Kenneth Roth, head of Human Rights Watch in New York, told the BBC the men had probably been driven by despair. “These people are despairing because they are being held lawlessly,” he said. “There’s no end in sight. They’re not being brought before any independent judges. They’re not being charged and convicted for any crime.”
An official of Amnesty International in Washington DC, Jumana Musa, said “People have been indefinitely detained for five years without any prospect of ever going home, or ever seeing their families, or ever being charged, or having any resolution. There is no question that serious psychological trauma comes from that.”
The United Nations commission against torture joined the growing international condemnation of Guantánamo last month, declaring the treatment of the prisoners, particularly their indefinite detention without prospect of trial or eventual release, a form of torture.

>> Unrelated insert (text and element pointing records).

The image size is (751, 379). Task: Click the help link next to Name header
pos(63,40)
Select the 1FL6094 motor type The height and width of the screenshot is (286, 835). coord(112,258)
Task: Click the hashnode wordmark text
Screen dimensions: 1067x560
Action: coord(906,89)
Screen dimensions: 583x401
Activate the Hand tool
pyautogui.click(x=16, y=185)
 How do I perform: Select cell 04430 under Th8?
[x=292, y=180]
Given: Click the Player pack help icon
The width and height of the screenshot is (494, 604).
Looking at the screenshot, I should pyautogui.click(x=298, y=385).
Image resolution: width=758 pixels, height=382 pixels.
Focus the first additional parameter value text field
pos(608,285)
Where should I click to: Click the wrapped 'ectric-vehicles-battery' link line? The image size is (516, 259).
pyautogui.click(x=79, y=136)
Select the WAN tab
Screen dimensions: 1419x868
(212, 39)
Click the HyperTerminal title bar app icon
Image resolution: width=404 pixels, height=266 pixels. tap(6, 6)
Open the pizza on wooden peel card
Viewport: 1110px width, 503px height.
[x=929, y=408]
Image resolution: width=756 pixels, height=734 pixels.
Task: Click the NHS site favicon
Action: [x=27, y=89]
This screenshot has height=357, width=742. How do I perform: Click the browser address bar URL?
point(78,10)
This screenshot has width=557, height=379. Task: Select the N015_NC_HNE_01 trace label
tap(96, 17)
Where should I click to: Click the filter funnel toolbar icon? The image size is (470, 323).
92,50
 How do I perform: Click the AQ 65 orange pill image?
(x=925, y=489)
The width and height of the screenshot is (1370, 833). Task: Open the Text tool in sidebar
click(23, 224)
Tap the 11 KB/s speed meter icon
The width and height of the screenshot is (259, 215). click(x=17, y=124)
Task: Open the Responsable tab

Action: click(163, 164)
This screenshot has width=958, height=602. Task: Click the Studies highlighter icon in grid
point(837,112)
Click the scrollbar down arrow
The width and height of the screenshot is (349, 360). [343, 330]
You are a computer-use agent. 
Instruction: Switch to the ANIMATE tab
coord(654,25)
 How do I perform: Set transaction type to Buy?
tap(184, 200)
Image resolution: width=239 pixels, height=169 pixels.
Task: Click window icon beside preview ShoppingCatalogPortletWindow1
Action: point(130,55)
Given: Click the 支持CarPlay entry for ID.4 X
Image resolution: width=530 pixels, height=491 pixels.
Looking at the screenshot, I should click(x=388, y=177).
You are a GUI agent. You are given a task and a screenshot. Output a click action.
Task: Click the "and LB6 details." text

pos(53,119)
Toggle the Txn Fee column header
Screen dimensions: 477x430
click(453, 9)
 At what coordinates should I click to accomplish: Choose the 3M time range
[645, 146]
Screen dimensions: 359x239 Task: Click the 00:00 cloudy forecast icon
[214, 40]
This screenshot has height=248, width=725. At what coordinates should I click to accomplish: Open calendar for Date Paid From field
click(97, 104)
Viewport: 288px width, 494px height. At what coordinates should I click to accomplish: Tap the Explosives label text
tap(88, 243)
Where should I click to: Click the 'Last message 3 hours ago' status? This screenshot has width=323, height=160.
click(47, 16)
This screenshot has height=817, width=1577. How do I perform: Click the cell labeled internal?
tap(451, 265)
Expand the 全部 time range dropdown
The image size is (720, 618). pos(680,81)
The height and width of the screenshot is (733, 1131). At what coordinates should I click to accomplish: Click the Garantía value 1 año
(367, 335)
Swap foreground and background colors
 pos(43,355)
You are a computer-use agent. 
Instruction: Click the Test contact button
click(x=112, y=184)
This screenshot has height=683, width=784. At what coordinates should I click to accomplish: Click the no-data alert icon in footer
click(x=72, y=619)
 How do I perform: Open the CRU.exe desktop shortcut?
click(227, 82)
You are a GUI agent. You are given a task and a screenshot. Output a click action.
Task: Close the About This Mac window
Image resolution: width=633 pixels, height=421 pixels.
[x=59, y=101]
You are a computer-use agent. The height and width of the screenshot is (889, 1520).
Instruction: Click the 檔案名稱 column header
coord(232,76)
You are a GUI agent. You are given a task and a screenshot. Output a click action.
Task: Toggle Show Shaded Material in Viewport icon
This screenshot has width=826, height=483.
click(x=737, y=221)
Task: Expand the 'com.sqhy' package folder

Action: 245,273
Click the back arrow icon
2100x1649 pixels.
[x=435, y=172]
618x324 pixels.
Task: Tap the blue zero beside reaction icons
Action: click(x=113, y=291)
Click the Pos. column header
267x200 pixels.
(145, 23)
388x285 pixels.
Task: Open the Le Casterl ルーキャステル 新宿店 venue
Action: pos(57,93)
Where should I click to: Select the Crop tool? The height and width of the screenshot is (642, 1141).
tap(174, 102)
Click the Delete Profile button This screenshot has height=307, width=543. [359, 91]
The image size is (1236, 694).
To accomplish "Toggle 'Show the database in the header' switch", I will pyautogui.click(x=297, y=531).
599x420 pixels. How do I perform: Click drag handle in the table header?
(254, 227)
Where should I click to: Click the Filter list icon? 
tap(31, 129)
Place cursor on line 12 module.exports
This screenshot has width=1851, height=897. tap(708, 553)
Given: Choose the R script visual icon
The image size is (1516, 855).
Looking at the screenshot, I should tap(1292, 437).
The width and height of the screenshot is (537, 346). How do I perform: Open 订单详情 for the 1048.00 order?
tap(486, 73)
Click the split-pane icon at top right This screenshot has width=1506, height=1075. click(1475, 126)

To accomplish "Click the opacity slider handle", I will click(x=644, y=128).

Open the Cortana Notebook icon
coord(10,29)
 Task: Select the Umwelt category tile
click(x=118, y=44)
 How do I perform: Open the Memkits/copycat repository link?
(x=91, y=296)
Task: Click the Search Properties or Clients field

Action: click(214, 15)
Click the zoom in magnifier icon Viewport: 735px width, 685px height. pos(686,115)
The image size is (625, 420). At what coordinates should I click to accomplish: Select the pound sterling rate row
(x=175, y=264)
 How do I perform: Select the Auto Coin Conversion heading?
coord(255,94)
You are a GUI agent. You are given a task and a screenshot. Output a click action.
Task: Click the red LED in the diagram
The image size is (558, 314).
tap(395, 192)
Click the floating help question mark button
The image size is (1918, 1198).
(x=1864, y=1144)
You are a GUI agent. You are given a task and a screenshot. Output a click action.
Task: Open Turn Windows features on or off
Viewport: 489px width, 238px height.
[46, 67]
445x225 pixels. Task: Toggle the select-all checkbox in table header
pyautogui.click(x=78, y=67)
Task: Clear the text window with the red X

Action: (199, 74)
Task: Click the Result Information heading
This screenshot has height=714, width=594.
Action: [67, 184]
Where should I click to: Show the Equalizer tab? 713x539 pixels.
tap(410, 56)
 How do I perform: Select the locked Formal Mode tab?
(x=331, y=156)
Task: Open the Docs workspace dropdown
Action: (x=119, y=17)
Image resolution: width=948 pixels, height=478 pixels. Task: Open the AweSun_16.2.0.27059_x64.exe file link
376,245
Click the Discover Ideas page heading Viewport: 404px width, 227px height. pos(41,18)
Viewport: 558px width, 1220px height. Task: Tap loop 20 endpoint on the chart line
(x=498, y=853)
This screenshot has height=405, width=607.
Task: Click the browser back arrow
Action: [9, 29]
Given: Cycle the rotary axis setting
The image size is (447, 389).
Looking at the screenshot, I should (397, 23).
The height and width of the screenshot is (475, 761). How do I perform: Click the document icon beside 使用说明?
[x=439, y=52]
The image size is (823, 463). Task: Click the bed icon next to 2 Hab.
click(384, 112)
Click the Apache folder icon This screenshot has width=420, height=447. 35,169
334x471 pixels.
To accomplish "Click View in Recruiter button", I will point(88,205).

The commission called on the Bush administration to close the prison.
Bush has made several comments recently suggesting that he would like to see the facility closed and the prisoners put on trial. But these noises are merely for international consumption: in practice, the Pentagon has begun a $30 million expansion of the prison to make room for another
100 medium-security prisoners.
None of the condemnations by outside agencies and human rights groups, however, are as damning as the truly pathological comments made by the two top military officials responsible for Guantánamo, base commander Rear Admiral Harry Harris and General John Craddock, head of the Southern Command.
Harris said the three prisoners had “no regard for life, either ours or their own... I believe this was not an act of desperation, but an act of asymmetrical warfare waged against us.”
Craddock added, “This is a determined, intelligent, committed element. They continue to do everything they can... to become martyrs in the jihad.”
The Orwellian character of these remarks, worthy of the commandant of a Nazi concentration camp, needs no elaboration. A regime which can portray the suicide of desperate prisoners as an “an act of... warfare waged against us” is capable of any lie or any crime.